Cesar, the Brazilian international goalkeeper, has had better days.
Rangers tried to fight back, and they should have had a penalty when Ashley Williams handled Andros Townsend's cross after being nudged by Zamora.
The officials failed to notice the offence, however, and Rangers were furious when Stephane Mbia's follow-up shot was hacked off the line by Bartley.
Then came Swansea's glorious fourth goal, which killed off the contest and allowed Laudrup to relax. Shaun Wright-Phillips hit the crossbar in stoppage time, but it would not have mattered either way.
By then the victory was in the bag, and Swansea were just one win away from the landmark that is 40 points with 12 league games of the season still in front of them.
"If you ask me if I ever thought we could have 37 points after 26 games and be in a cup final, I would say definitely not," Laudrup said.
"You can say we are ahead of where we expected to be.
"When you consider that in most of our games, half the team have been new to the Premier League this season, I would say we are ahead of where we expected to be in terms of style of play as well.
"The players have adapted quickly — they are quick learners."
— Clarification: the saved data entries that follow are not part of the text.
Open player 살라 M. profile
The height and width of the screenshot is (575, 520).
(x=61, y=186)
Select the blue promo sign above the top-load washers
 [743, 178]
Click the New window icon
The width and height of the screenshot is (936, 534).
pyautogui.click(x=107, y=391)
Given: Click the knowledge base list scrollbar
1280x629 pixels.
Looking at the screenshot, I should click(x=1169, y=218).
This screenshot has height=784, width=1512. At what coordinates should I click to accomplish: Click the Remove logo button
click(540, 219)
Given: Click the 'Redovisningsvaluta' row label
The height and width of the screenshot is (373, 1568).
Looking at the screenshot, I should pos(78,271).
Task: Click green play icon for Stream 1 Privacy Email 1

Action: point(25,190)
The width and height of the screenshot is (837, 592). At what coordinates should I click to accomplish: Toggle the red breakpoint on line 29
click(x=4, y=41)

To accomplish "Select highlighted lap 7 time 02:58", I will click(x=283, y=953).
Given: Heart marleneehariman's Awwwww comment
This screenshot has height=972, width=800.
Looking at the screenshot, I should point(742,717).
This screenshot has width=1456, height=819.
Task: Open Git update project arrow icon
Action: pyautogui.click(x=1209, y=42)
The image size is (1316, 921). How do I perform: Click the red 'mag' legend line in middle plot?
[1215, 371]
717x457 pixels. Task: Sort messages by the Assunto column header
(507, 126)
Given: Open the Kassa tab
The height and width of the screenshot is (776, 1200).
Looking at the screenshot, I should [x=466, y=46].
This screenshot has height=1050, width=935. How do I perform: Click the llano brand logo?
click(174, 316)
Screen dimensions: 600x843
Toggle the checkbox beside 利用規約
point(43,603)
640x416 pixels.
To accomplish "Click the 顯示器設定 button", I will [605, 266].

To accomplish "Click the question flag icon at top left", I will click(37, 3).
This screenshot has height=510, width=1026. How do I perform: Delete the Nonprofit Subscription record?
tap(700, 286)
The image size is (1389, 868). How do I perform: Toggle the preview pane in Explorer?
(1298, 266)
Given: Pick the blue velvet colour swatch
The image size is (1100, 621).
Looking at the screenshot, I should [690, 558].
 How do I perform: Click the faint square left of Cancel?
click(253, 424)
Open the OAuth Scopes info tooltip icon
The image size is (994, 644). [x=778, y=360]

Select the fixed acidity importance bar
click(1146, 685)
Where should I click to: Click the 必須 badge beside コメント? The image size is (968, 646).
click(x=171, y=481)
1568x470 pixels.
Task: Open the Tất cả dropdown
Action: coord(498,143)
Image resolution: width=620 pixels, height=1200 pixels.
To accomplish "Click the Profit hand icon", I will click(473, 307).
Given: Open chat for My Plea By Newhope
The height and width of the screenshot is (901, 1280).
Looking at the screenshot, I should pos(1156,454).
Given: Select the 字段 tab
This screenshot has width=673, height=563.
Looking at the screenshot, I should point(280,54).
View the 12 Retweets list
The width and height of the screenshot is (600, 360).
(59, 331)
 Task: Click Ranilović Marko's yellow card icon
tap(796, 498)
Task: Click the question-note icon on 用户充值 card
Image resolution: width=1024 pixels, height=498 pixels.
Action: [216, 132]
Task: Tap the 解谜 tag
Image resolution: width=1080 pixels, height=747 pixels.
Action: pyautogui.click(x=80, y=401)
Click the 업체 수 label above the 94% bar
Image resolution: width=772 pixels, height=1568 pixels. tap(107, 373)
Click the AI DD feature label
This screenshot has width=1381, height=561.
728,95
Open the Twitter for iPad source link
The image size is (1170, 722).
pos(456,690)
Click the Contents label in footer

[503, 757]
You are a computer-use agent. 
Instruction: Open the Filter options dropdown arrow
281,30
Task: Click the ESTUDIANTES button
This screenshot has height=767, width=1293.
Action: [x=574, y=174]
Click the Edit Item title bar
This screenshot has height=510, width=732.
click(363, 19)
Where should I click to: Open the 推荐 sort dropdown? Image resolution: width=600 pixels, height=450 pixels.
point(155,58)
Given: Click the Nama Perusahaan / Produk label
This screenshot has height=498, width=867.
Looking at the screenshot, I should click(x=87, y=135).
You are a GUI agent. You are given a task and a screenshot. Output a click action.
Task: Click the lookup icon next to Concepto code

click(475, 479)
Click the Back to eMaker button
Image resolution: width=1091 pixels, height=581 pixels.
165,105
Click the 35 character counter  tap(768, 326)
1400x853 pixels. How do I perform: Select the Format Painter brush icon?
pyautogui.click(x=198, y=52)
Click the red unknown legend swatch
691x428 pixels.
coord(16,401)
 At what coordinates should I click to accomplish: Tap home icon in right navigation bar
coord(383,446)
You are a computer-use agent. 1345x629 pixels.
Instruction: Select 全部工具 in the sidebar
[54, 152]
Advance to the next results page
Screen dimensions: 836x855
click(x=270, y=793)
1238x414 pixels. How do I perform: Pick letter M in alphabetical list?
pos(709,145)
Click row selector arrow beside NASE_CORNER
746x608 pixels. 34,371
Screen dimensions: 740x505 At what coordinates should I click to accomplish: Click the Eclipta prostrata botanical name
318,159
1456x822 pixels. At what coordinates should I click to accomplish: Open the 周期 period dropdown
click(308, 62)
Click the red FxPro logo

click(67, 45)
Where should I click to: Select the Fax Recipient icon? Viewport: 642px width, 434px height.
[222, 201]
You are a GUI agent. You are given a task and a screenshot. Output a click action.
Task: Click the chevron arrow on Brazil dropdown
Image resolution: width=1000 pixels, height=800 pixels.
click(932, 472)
Laudrup expects Swansea to be even better next season, for the Dane is excited about the new recruits being lined up for the summer.
He reckons Swansea can make further progress in 2013-14, and that is quite some prospect given the successes of this campaign.
Such has been the level of their achievements that Swansea's latest reunion with Brendan Rodgers is not that big a deal.
They can go to Anfield with the pressure off before the main event at Wembley seven days later.
And Swansea can put all their focus on the Capital One Cup final, for the hard work in the league is done.